Difficulty in understanding GraphQL support documentation.
dhanishgajjar opened this issue · 4 comments
I followed the instructions and was able to add the global intl-input.json
file in the /config
folder and then add the i18n: true,
on each schema. It works well, I see the translation options.
However I am not able to understand the GraphQL support section. Would it possible to clarify that more?
I was having trouble with this and have worked out a solution, not sure if this is the intended method but it's working for me so I'm posting it here in case anyone else needs it.

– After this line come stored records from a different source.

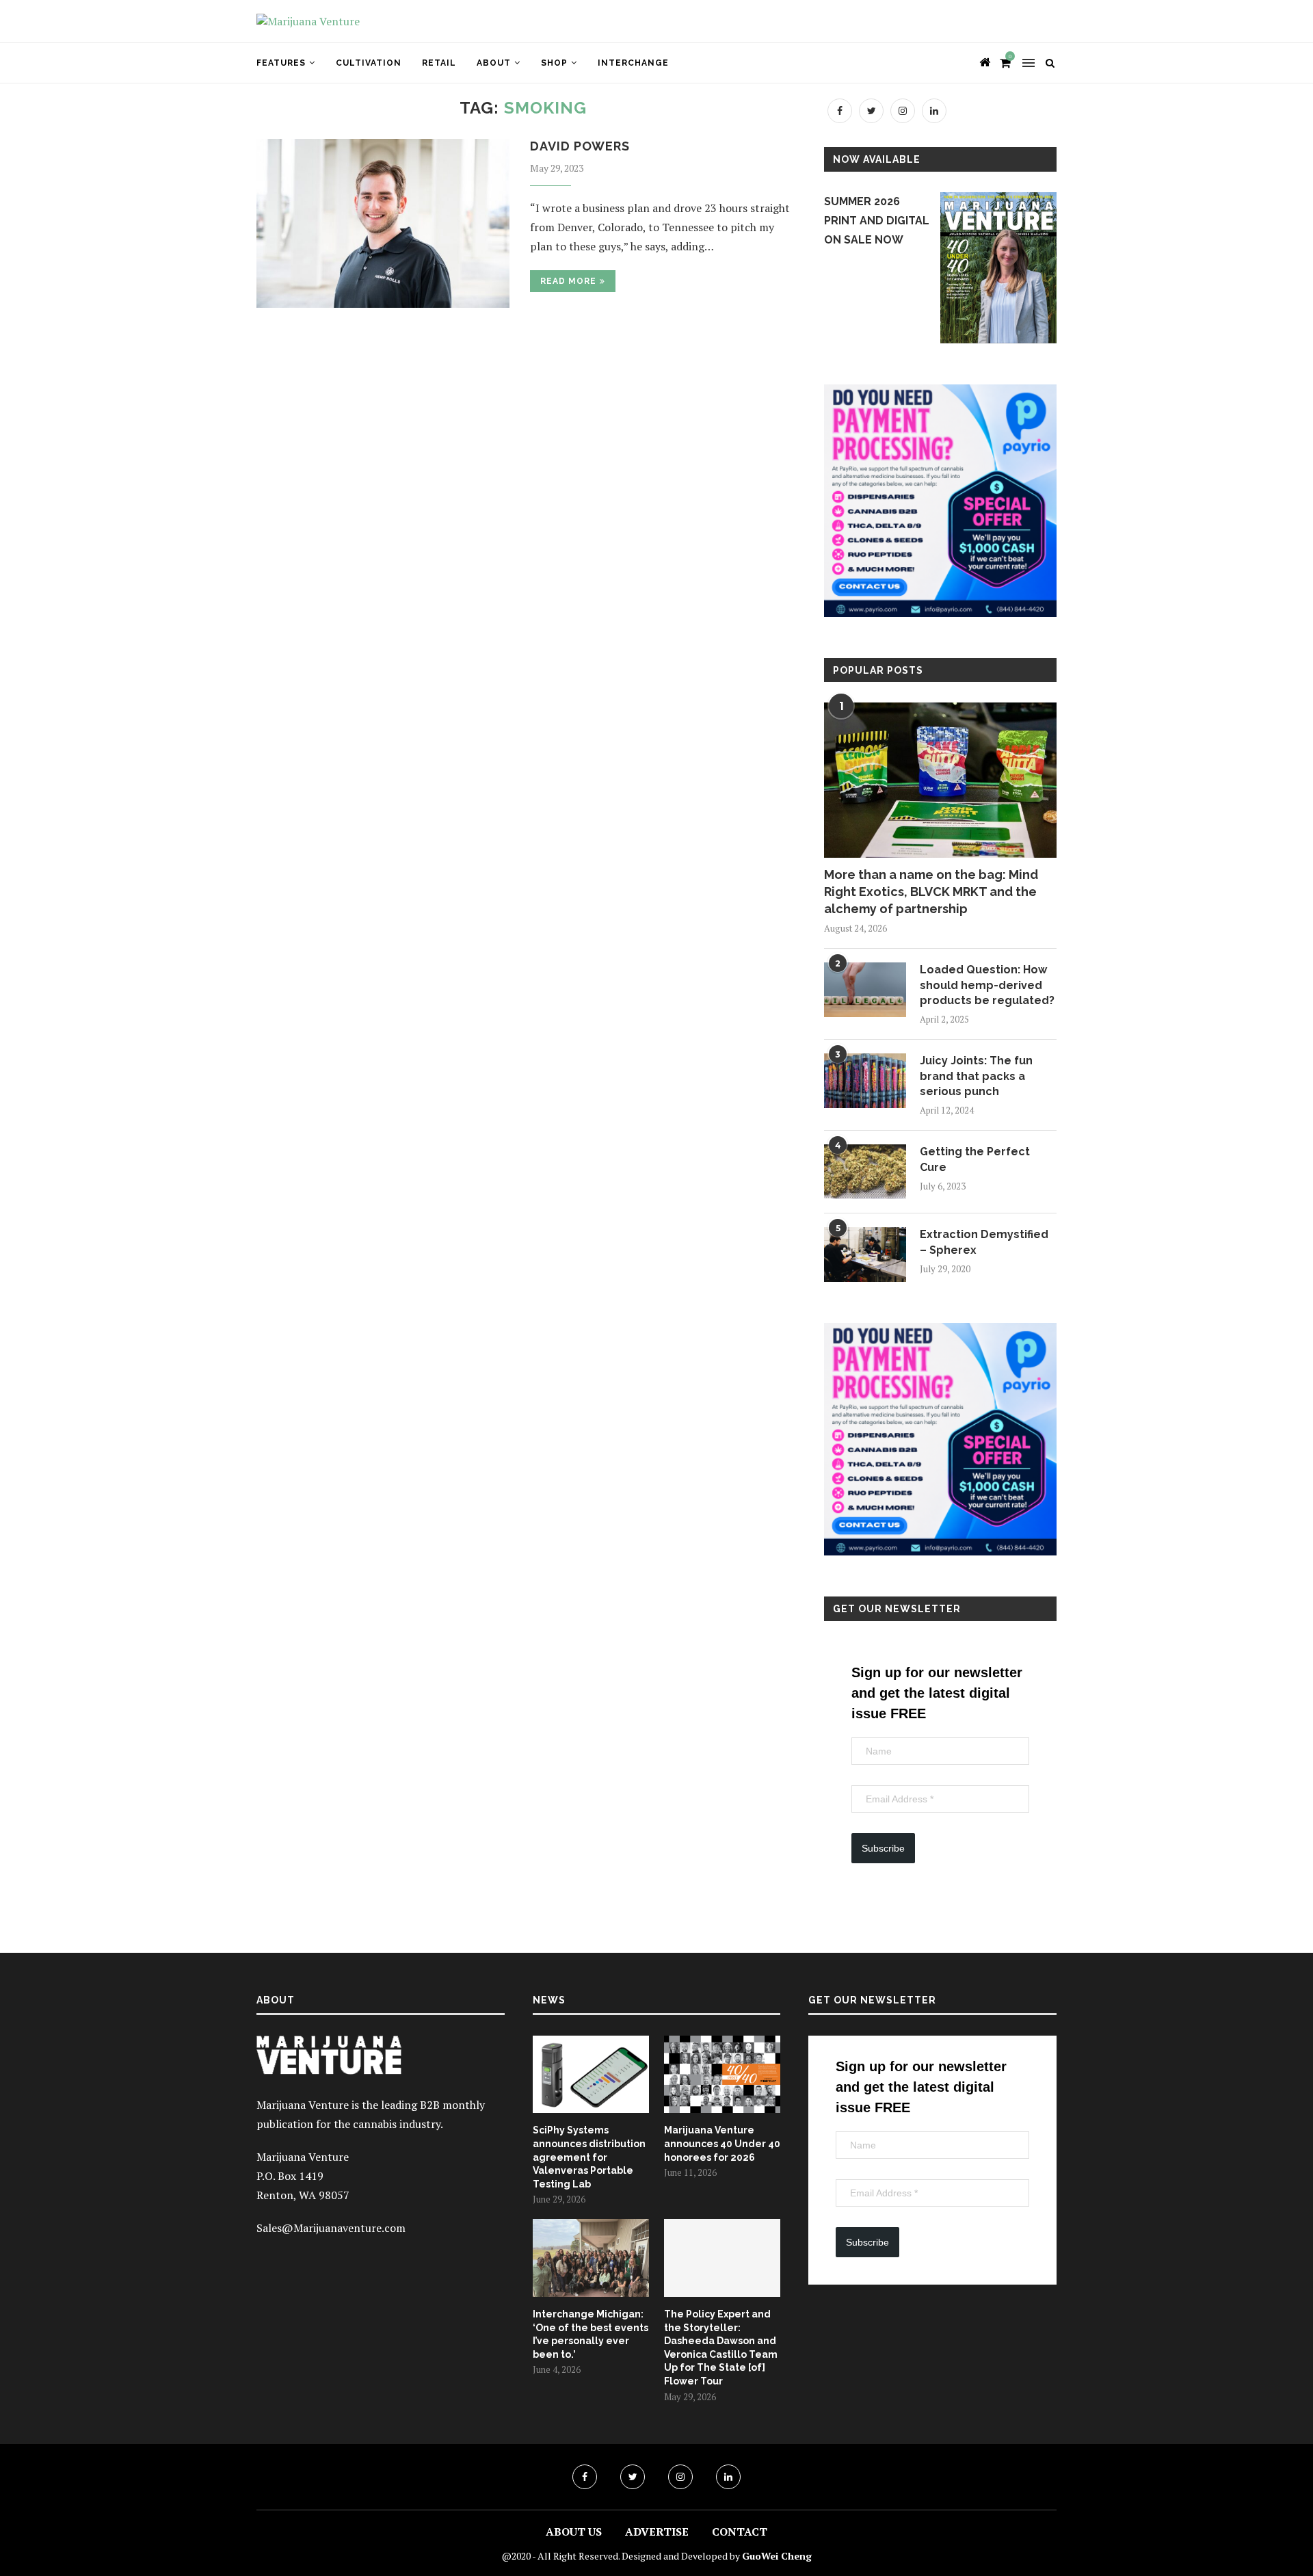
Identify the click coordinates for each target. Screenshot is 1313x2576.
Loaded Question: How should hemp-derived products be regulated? (987, 985)
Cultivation (368, 63)
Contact (739, 2531)
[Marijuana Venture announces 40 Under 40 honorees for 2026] (722, 2075)
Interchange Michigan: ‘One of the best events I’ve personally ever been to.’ (590, 2334)
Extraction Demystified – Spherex (984, 1242)
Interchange (633, 63)
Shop (554, 63)
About (494, 63)
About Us (574, 2531)
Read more (568, 281)
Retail (439, 63)
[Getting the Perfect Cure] (865, 1171)
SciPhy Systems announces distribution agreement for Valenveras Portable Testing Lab (589, 2157)
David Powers (580, 146)
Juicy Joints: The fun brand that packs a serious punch (976, 1076)
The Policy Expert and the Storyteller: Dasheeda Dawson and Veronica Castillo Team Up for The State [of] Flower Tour (721, 2348)
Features (281, 63)
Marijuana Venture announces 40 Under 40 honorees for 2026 (722, 2143)
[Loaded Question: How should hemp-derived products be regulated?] (865, 989)
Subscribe (883, 1848)
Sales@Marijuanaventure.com (331, 2227)
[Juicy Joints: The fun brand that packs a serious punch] (865, 1080)
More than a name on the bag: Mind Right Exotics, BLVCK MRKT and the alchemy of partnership (931, 891)
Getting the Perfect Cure (975, 1159)
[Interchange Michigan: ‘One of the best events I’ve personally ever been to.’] (591, 2258)
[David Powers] (382, 223)
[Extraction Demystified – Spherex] (865, 1254)
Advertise (657, 2531)
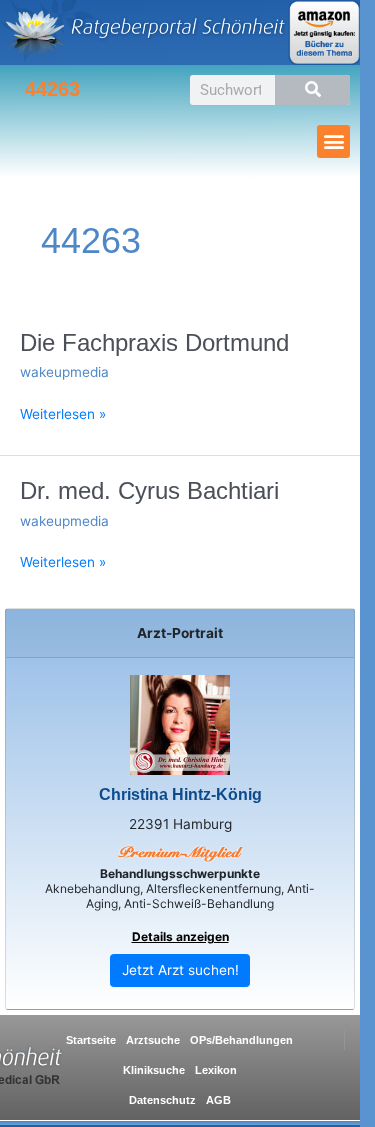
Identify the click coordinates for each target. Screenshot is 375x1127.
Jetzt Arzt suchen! (180, 970)
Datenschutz (162, 1100)
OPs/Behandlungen (241, 1040)
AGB (218, 1100)
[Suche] (312, 90)
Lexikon (216, 1070)
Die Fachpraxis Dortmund (154, 343)
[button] (333, 141)
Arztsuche (153, 1040)
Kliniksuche (154, 1070)
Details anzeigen (180, 936)
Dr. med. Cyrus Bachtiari (149, 491)
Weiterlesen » (63, 413)
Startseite (91, 1040)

In my example I'm using document level translations
// global config for i18n
// /config/intl-input.json
// using idStructure delimiter because otherwise you won't be able to see content on the graphql playground without providing and access token
{
"idStructure": "delimiter",
"referenceBehavior": "hard",
"base": "en"
}
// cms/schemas/article.js
export default {
title: 'Article',
name: 'article',
type: 'document',
fields: [
{ name: 'title', title: 'Title', type: 'string' },
// etc...
]
}
// schemas/schema.js
// First, we must import the schema creator
import createSchema from 'part:@sanity/base/schema-creator';
import article from './article';
// Then import schema types from any plugins that might expose them
import schemaTypes from 'all:part:@sanity/base/schema-type';
// helper function which adds i18n config to each schema with type === 'document' to dynamically add the configs and fields to all the custom schema types
const addLocalizationToDocumentType = (schemaType) => {
if (schemaType.type !== 'document') {
return schemaType
}
return {
...schemaType,
i18n: {
...schemaType.i18n,
base: {name : "en", title: "English" },
languages: [{name : "fr", title: "Français" }, {name : "de", title: "Deutsch" }],
// change the names of the default fields
fieldNames: {
lang: 'i18n_lang',
references: 'i18n_refs'
}
},
// add the fields in so we can query with them on graphql
fields: [
...schemaType.fields,
{
name: 'i18n_lang',
type: 'string',
hidden: true
},
{
name: 'i18n_refs',
type: 'array',
hidden: true,
of: [{
type: 'i18n_refs_object',
}]
}
]
}
}
const addLocalizationToSchemaType = (schemaType) => {
if(schemaType.type === 'object') {
return schemaType
} else {
return addLocalizationToDocumentType(schemaType)
}
}
// have custom schema types outside you we can map over them in the i18n_refs_object
const customSchemaTypes = [
article,
]
const i18n_refs_object = {
name: 'i18n_refs_object',
type: 'object',
fields: [{
type: 'string',
name: 'lang'
},
{
type: 'reference',
name: 'ref',
// map over all the custom values to create a dynamic array of types which should be referenced
to: customSchemaTypes.map(customSchema => customSchema?.type === 'document' ? { type: customSchema.name} : null).filter(Boolean)
}]
};
// Then we give our schema to the builder and provide the result to Sanity
export default createSchema({
// We name our schema
name: 'default',
// Then proceed to concatenate our document type
// to the ones provided by any plugins that are installed
types: schemaTypes.concat([
/* Your types here! */
// add the custom types and map them with the config and fields and finally add the refs object in as well
...customSchemaTypes,
i18n_refs_object,
].map(schema => addLocalizationToSchemaType(schema))),
});
// query the article with the lang and alias a fallback just in case there is no translated content
query article($id: ID!, $lang: String = "en") {
allArticle(where:{_id: {matches:$id} i18n_lang: { eq: $lang }}) {
_id
title
i18n_lang
}
fallback: allArticle(where:{_id: {matches:$id} i18n_lang: { eq: "en}}) {
_id
title
i18n_lang
}
}
@Axeldeblen yup that solution should work fine - it is actually detailed in short in the docs @dhanishgajjar
https://github.com/LiamMartens/sanity-plugin-intl-input/blob/master/docs/graphql-intl-doc.md
Thanks @LiamMartens I did have a read of that but took me a while to figure out where to add the necessary config/ fields. I think the docs might just need more context for newcomers. I'd be happy to make a PR to amend that section if you like.
Thanks for sharing that example @Axeldeblen, it was helpful.